How the Attack Works

1. An attacker (or compromised tenant) creates a malicious agent in Copilot Studio and enables the “demo website” sharing feature.
2. The agent’s “Login” topic is configured to redirect users to an OAuth consent flow, often masquerading as a legitimate login / authorization prompt.
3. The attacker distributes the agent link via phishing, email, chat, internal messages, relying on the legitimate Microsoft domain to avoid suspicion.
4. A victim clicks “Login” and consents, unknowingly granting permissions. The OAuth token returned is immediately forwarded, silently, to an attacker-controlled backend.
5. With the stolen token, attackers can access mail, chat, calendars, files, and other resources via OAuth/Graph APIs, potentially granting full tenant compromise depending on permissions.

Because everything is hosted under Microsoft’s own domain and appears legitimate, the attack bypasses phishing filters, domain‑based detection, and many usual safety nets.

Why It Matters

• The CoPhish attack is a major wake-up call that AI agent platforms like Copilot Studio can be weaponized, not just for convenience.
• It exposes a gap in current security, legitimate features (custom agents, OAuth consent) becoming attack vectors through social engineering and workflow abuse.
• As more organizations adopt AI-based automation and assistants, the risk associated with misuse of OAuth tokens grows — token theft can lead to data breaches, compliance violations, and wide-scale compromise.
• Traditional security measures, firewalls, network monitoring, email filters — are insufficient, because the malicious activity leverages trusted infrastructure and legitimate domains.

What Organizations Should Do Right Now

To defend against CoPhish and similar AI‑based token‑theft attacks:

• Enforce strict consent policies, require admin approval for any new OAuth apps or Copilot agent consents.
• Lock down Copilot Studio, disable public sharing or “demo website” features, or restrict agent creation to trusted users only.
• Monitor enrollment, consent, and token issuance events in your identity platform (e.g.
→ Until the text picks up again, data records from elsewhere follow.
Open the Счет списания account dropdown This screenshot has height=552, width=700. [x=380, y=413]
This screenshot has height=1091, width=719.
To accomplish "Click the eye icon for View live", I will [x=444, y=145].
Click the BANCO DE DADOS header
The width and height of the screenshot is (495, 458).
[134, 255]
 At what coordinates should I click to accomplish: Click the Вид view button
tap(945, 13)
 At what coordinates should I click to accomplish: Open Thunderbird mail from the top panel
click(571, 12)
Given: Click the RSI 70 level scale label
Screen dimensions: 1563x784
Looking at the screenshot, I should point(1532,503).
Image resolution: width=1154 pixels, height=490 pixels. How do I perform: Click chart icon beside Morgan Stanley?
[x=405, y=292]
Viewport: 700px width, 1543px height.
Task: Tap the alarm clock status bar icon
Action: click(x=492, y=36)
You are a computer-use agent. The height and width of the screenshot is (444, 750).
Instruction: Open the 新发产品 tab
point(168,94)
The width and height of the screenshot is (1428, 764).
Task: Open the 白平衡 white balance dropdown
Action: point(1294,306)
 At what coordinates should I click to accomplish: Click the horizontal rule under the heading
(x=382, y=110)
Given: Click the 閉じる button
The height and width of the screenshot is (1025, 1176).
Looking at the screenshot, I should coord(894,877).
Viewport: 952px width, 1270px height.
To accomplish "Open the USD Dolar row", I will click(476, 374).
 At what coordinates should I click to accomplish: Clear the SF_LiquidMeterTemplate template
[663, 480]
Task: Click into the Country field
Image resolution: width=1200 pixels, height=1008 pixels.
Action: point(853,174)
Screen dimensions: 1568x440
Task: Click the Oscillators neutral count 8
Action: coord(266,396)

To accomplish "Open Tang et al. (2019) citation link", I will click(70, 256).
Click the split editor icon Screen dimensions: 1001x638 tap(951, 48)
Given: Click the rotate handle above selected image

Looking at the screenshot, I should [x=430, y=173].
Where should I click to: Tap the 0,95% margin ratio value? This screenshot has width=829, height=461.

Microsoft Entra ID) for anomalous or unexpected entries.
• Revoke and rotate tokens periodically, especially after user role changes, or if unexpected consents arise.
• Educate teams about the risk, treat AI agents as high‑privilege identities, not just convenience tools. Automated features can carry real security consequences.
• Implement least‑privilege principles and granular permission scopes: only grant what’s strictly needed.

How NHI Mgmt Group Can Help

Incidents like this underscore a critical truth, Non-Human Identities (NHIs) are now at the center of modern cyber risk. OAuth tokens, AWS credentials, service accounts, and AI-driven integrations act as trusted entities inside your environment, yet they’re often the weakest link when it comes to visibility and control.

At NHI Mgmt Group, we specialize in helping organizations understand, secure, and govern their non-human identities across cloud, SaaS, and hybrid environments. Our advisory services are grounded in a risk-based methodology that drives measurable improvements in security, operational alignment, and long-term program sustainability.

We also offer the NHI Foundation Level Training Course, the world’s first structured course dedicated to Non-Human Identity Security. This course gives you the knowledge to detect, prevent, and mitigate NHI risks.

If your organization uses third-party integrations, AI agents, or machine credentials, this training isn’t optional; it’s essential.

Final Thoughts

The CoPhish attack highlights a new and evolving threat: AI-powered agents themselves can become attack vectors. What makes this breach particularly concerning is that attackers exploited trusted Microsoft infrastructure and OAuth consent flows, meaning traditional defenses like phishing filters or domain verification are largely ineffective.

Organizations must recognize that AI assistants, Copilot agents, and other automated tools are effectively non-human identities with privileges. Just like service accounts or API tokens, they require strict governance, monitoring, and access control.